Step 3: Extract Key Information

Now let's extract structured information from judgments using Gemini.

Prerequisites Check

Before continuing, ensure you have:

# Check if Google API key is set
echo $GOOGLE_API_KEY  # Should show your API key

If not set, add it to your .env file or export it:

export GOOGLE_API_KEY="your-api-key-here"

Extraction Script

Create extract_information.py:

"""Extract structured information from legal documents."""

import os
from datasets import load_dataset
from rich.console import Console
from rich.panel import Panel

from juddges.extraction import GeminiExtractionChain
from juddges.extraction.gemini_chain import DocumentType, ExtractionSchema

console = Console()

# Step 1: Initialize extraction chain
console.print("[bold blue]Initializing Gemini extraction chain...[/bold blue]")

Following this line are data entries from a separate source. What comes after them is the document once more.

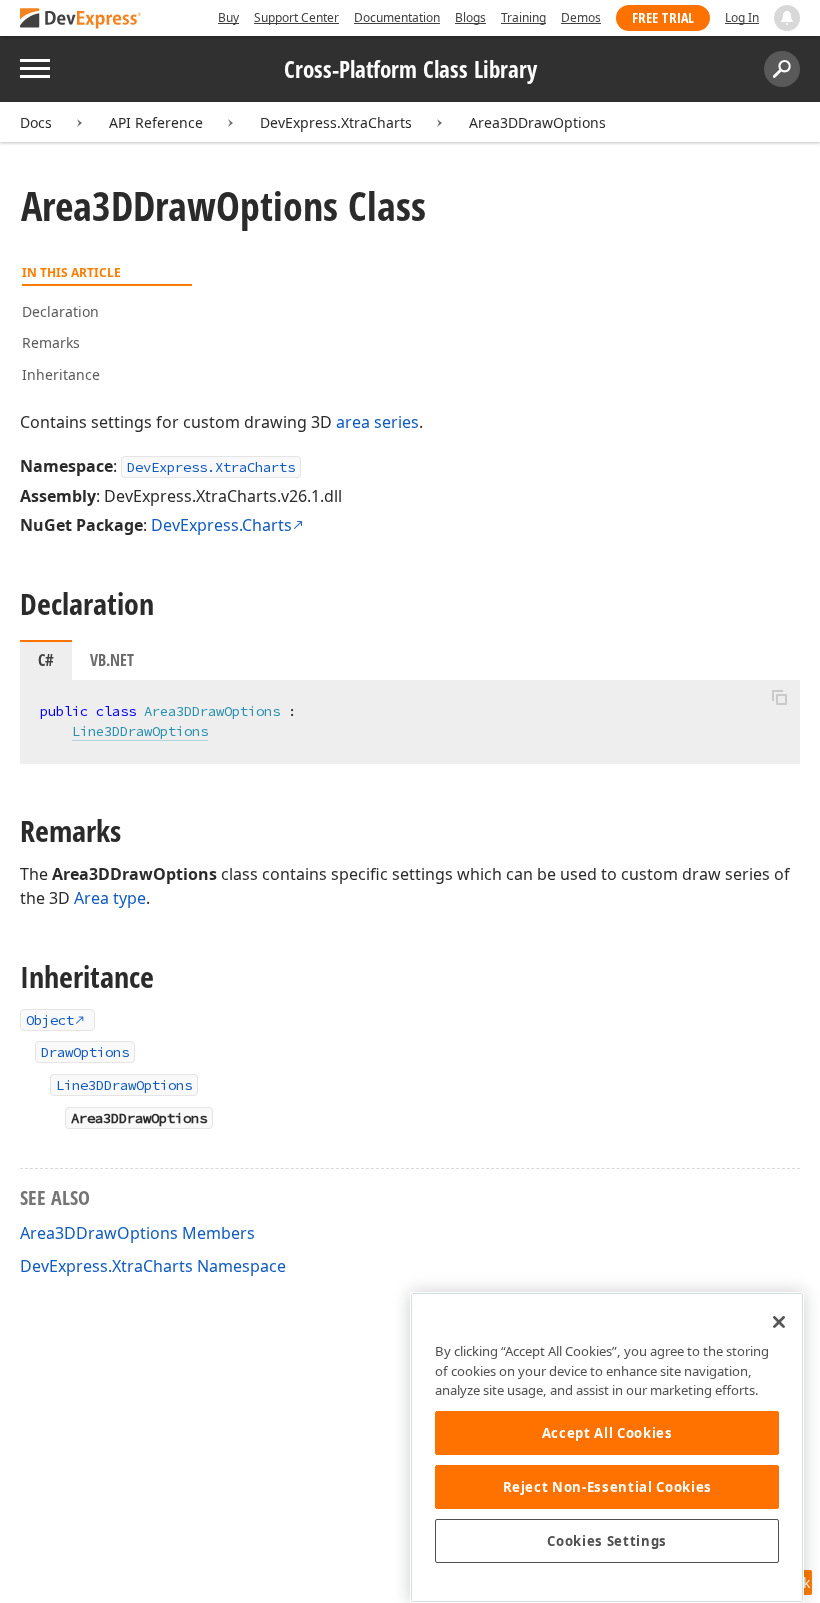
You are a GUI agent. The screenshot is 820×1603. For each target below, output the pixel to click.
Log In (742, 17)
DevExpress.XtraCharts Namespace (153, 1266)
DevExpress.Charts (221, 525)
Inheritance (61, 374)
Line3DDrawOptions (140, 731)
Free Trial (663, 17)
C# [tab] (46, 660)
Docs (36, 122)
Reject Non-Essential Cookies (607, 1487)
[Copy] (779, 697)
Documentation (397, 17)
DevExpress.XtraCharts (336, 122)
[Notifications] (787, 18)
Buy (228, 17)
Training (523, 17)
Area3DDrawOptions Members (137, 1233)
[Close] (779, 1322)
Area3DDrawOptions (537, 122)
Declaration (60, 311)
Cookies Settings (607, 1541)
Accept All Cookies (607, 1433)
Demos (581, 17)
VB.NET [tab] (112, 660)
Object (50, 1020)
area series (377, 422)
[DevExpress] (81, 19)
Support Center (296, 17)
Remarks (51, 342)
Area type (110, 898)
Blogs (470, 17)
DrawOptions (85, 1052)
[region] (607, 1447)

chain = GeminiExtractionChain(
    model_name="gemini-2.5-flash",  # Fast and cost-effective
    api_key=os.getenv("GOOGLE_API_KEY"),
    temperature=0.0,  # Deterministic for consistency
    cache_path=".cache/tutorial_extraction.db",
)

console.print("[green]✓ Chain initialized[/green]")

# Step 2: Load a document
console.print("\n[bold blue]Loading document...[/bold blue]")
dataset = load_dataset("JuDDGES/pl-court-raw-sample", split="train[:1]")
document = dataset[0]

console.print(f"[green]✓ Loaded document from {document.get('court', 'Unknown')}[/green]")
console.print(f"Document length: {len(document['text'])} characters")

# Step 3: Define extraction schema
console.print("\n[bold blue]Defining extraction schema...[/bold blue]")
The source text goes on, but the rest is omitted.